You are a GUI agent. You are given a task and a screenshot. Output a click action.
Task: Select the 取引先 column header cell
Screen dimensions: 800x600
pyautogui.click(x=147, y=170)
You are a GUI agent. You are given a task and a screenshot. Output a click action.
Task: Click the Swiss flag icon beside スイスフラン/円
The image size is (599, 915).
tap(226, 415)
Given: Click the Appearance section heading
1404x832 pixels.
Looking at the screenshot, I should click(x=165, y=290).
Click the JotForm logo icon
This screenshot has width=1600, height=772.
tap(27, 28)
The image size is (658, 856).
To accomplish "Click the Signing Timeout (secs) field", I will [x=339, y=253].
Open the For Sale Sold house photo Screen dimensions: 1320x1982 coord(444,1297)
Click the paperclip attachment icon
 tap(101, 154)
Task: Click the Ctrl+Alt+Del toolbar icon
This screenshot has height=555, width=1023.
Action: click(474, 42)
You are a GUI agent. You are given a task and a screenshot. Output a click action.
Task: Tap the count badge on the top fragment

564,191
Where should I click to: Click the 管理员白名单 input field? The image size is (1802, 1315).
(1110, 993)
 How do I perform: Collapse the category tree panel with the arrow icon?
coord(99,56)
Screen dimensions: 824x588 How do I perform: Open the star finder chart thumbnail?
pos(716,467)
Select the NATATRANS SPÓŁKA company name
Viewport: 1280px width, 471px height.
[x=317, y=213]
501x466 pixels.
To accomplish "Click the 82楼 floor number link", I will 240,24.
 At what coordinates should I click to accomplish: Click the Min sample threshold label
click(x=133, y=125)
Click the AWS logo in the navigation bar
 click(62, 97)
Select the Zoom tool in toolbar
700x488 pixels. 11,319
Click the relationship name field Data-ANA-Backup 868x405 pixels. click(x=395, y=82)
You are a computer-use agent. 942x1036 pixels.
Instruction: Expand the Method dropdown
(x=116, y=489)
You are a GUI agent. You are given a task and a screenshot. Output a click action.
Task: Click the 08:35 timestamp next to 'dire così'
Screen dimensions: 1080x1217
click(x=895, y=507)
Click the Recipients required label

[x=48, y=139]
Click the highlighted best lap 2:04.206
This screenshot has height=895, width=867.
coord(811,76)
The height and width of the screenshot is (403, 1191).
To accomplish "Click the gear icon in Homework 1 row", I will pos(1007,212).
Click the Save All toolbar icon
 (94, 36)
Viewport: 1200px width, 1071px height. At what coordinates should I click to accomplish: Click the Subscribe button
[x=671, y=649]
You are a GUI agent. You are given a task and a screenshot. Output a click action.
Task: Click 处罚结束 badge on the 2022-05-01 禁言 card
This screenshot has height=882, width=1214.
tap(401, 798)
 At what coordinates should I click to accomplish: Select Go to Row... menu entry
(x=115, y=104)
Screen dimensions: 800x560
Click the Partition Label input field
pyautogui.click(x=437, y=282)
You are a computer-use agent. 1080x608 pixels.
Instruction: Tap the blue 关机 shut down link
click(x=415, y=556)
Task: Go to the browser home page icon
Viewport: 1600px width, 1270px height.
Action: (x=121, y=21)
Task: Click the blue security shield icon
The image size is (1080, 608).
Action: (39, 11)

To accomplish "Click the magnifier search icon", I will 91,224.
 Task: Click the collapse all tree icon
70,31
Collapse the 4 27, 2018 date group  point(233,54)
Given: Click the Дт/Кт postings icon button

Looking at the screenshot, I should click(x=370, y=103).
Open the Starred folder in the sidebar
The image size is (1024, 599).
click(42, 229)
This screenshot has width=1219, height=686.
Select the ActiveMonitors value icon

- [WHAT YOU HAVE TO DO]
The answer must be every line from the records above that contains the word "name", copied out.

- [EXERCISE ANSWER]
Select the NATATRANS SPÓŁKA company name
Click the relationship name field Data-ANA-Backup 868x405 pixels. click(x=395, y=82)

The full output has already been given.